WORK INSTRUCTIONS
Please quote every one of the lines below word for word, with nothing changed.

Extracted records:
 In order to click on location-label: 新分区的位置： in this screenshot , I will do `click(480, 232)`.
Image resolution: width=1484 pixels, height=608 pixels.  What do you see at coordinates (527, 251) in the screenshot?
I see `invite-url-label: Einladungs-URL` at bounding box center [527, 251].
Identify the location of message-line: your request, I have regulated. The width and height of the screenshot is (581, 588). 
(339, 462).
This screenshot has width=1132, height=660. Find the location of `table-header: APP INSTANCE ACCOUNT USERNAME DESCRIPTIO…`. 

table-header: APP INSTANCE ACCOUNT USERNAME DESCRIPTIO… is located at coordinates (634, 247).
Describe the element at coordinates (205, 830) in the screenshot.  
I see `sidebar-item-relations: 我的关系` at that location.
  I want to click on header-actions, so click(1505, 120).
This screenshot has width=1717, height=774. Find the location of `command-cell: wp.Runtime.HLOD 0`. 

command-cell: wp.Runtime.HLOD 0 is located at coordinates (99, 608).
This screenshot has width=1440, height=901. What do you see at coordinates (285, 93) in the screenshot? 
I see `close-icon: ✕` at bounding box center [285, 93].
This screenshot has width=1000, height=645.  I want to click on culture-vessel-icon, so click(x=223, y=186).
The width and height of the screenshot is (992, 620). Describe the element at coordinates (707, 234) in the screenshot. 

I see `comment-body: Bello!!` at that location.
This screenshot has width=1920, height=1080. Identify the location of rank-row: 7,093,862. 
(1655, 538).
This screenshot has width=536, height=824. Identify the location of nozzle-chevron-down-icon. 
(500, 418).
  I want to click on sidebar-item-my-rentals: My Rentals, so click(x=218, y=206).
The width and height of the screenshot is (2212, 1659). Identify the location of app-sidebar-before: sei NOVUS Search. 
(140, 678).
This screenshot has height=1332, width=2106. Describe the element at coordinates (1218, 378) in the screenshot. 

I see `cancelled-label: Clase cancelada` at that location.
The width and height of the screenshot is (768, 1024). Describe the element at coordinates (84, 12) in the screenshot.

OUTPUT
 In order to click on location-label: 新分区的位置： in this screenshot , I will do `click(480, 232)`.
Image resolution: width=1484 pixels, height=608 pixels.  What do you see at coordinates (527, 251) in the screenshot?
I see `invite-url-label: Einladungs-URL` at bounding box center [527, 251].
Identify the location of message-line: your request, I have regulated. The width and height of the screenshot is (581, 588). 
(339, 462).
This screenshot has width=1132, height=660. Find the location of `table-header: APP INSTANCE ACCOUNT USERNAME DESCRIPTIO…`. 

table-header: APP INSTANCE ACCOUNT USERNAME DESCRIPTIO… is located at coordinates (634, 247).
Describe the element at coordinates (205, 830) in the screenshot.  
I see `sidebar-item-relations: 我的关系` at that location.
  I want to click on header-actions, so click(1505, 120).
This screenshot has width=1717, height=774. Find the location of `command-cell: wp.Runtime.HLOD 0`. 

command-cell: wp.Runtime.HLOD 0 is located at coordinates (99, 608).
This screenshot has width=1440, height=901. What do you see at coordinates (285, 93) in the screenshot? 
I see `close-icon: ✕` at bounding box center [285, 93].
This screenshot has width=1000, height=645.  I want to click on culture-vessel-icon, so click(x=223, y=186).
The width and height of the screenshot is (992, 620). Describe the element at coordinates (707, 234) in the screenshot. 

I see `comment-body: Bello!!` at that location.
This screenshot has width=1920, height=1080. Identify the location of rank-row: 7,093,862. 
(1655, 538).
This screenshot has width=536, height=824. Identify the location of nozzle-chevron-down-icon. 
(500, 418).
  I want to click on sidebar-item-my-rentals: My Rentals, so click(x=218, y=206).
The width and height of the screenshot is (2212, 1659). Identify the location of app-sidebar-before: sei NOVUS Search. 
(140, 678).
This screenshot has height=1332, width=2106. Describe the element at coordinates (1218, 378) in the screenshot. 

I see `cancelled-label: Clase cancelada` at that location.
The width and height of the screenshot is (768, 1024). Describe the element at coordinates (84, 12) in the screenshot.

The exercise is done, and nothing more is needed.